The real estate community in New York is speaking out against what is being called the “pied-a-terre tax.”

With the April deadline approaching for budget approval in Albany, the idea of imposing a long-discussed tax on owners of second homes in New York City that are worth more than $5 million is gaining interest. That’s got the real estate industry mad, and an independent financial watchdog commission says real property tax reform would be preferred.

The idea of a tax on high-priced second homes began to gain momentum when one of the world’s richest men bought a second home near Central Park for $238 million earlier this year. The property taxes on that home are about $516,000 a year — a steep price for sure. However, when you consider that tax represents a rate of less than one-fourth of 1 percent of the property’s purchase price, it doesn’t sound that much.
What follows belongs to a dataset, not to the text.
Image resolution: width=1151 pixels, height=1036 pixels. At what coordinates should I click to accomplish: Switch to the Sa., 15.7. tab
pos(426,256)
“If they have money to buy a $5 million apartment, which is not their prime residence, and it’s their little Manhattan getaway, they can afford the tax,” Gov. Andrew Cuomo said in a recent interview. The estimated $650 million that would be generated annually by the tax could be used for critical subway fixes, he argues.

The Wall Street Journal noted in a recent article that the tax would apply to any property purchased through a limited liability corporation or a corporation. This means it also could apply to well-heeled buyers of primary homes. The biggest underlying fear is that people will stop buying homes in New York City.

Fortunately, any change in this particular section of the tax code likely would affect only the “1 percent,” as the most moneyed group is known. However, every property owner should keep their ears open for talk of changes in tax law, as should anyone considering buying any property in New York City or anywhere in the state. Before purchasing a residential property, chat with your real estate agent as well as others, such as a financial adviser and a real estate attorney, into the loop.